* Instructions to follow *
Among these records, which lines include "agent"? Copy them out.

* Supplied material *
::::::

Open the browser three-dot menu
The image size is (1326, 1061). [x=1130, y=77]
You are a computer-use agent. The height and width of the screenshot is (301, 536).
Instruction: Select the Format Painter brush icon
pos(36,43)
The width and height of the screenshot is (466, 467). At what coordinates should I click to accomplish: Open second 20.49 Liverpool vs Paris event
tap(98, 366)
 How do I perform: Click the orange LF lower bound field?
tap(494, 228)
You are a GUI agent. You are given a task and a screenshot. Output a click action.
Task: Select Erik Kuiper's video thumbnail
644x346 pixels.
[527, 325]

::::::

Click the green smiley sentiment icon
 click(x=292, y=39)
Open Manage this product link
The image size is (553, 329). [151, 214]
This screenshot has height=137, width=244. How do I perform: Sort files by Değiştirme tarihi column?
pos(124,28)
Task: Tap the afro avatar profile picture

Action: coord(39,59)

::::::

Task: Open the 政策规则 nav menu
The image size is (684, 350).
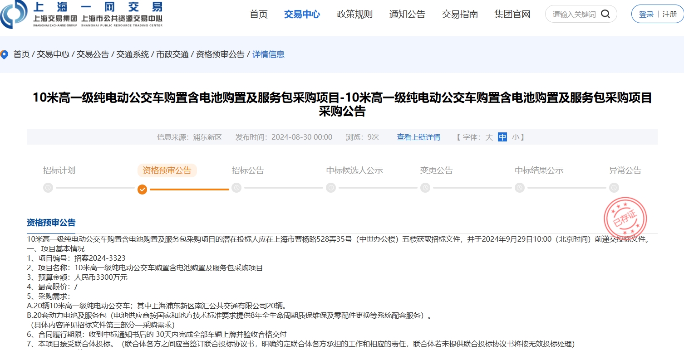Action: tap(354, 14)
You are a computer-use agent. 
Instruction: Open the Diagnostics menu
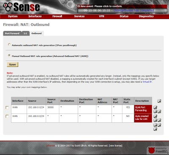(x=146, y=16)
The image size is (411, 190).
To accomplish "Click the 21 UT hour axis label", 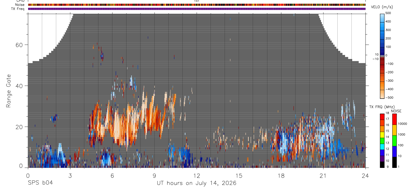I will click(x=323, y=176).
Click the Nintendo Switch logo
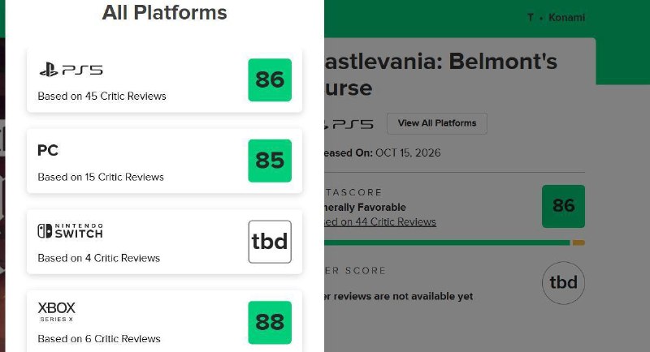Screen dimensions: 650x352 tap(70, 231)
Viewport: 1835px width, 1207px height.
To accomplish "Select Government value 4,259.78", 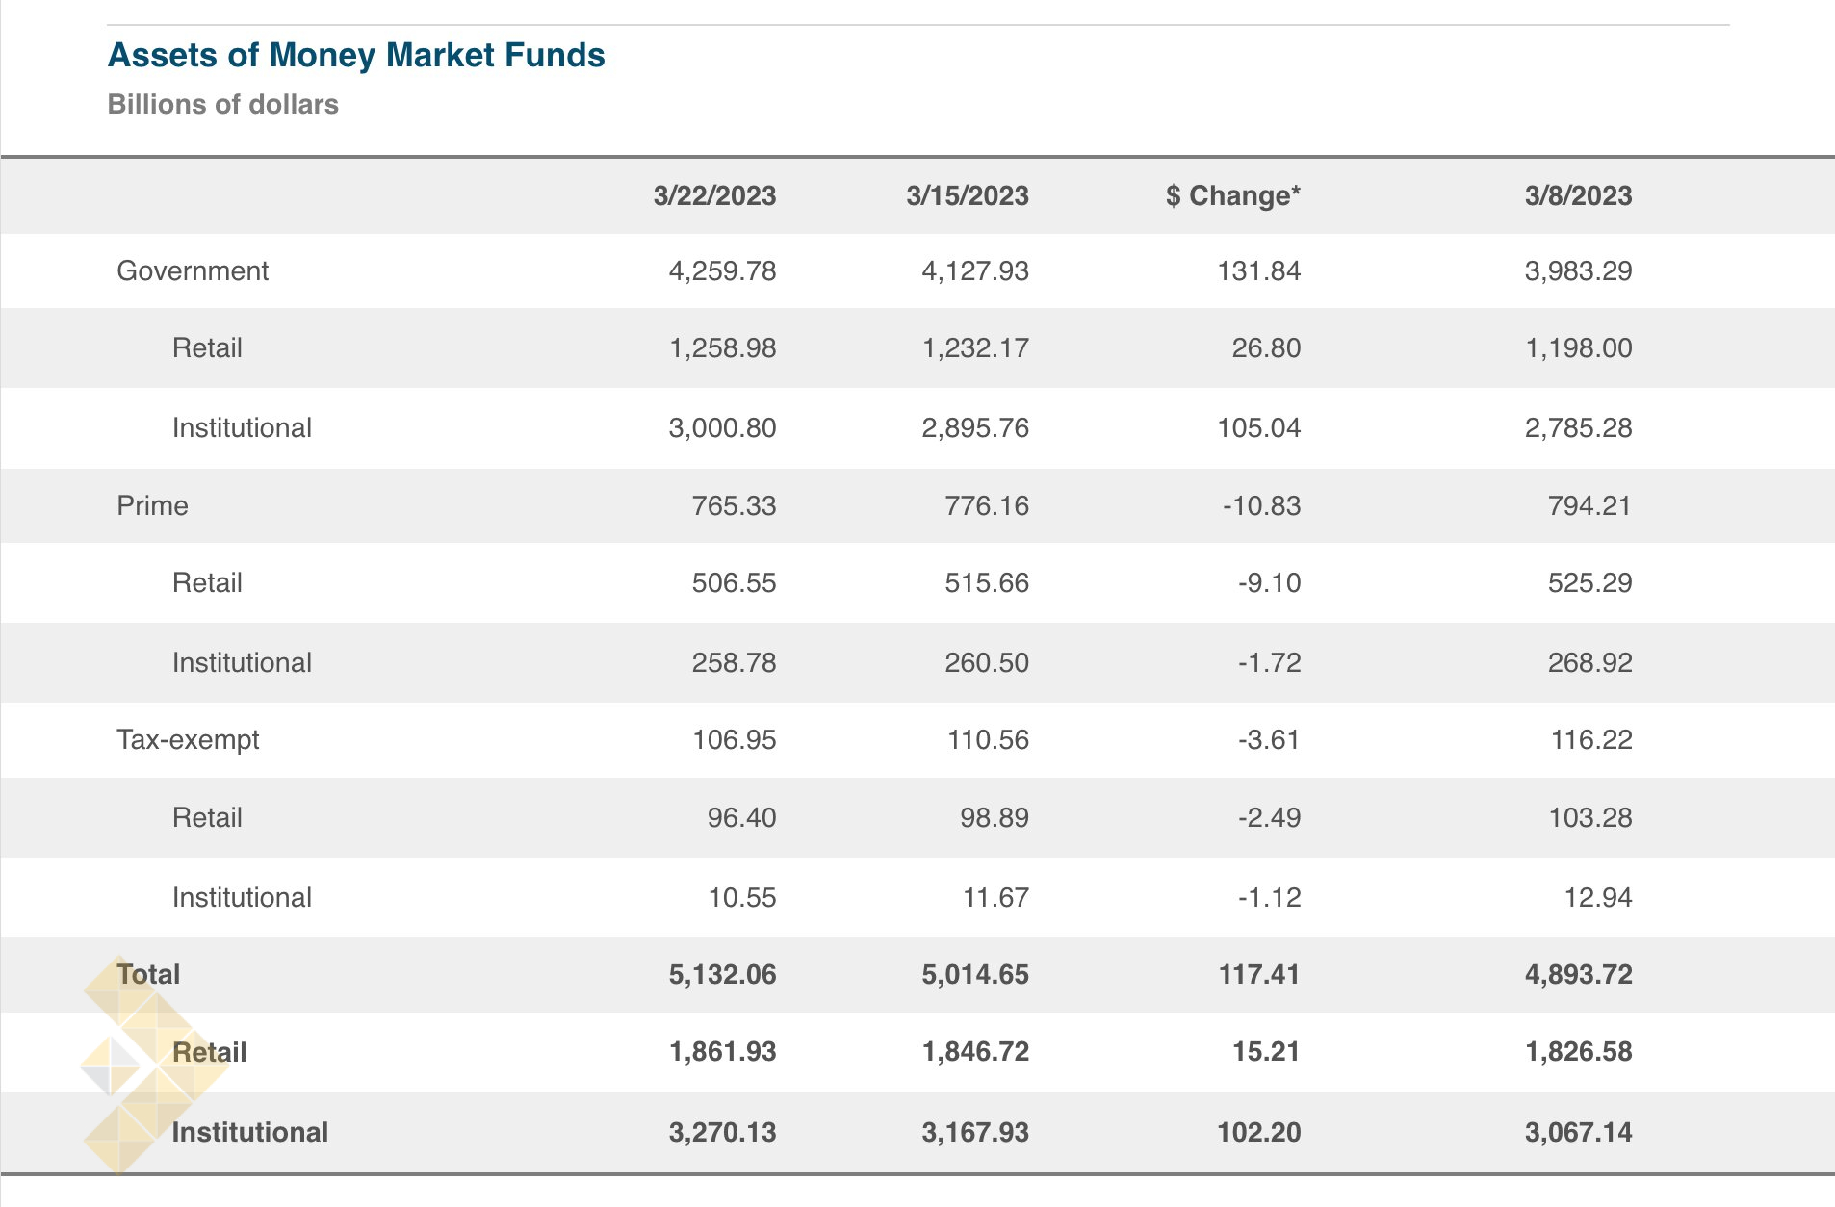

::::::

* Task solution *
You are a computer-use agent. The height and width of the screenshot is (301, 536).
You are a GUI agent. You are given a task and a screenshot. Output a click action.
You are a computer-use agent. 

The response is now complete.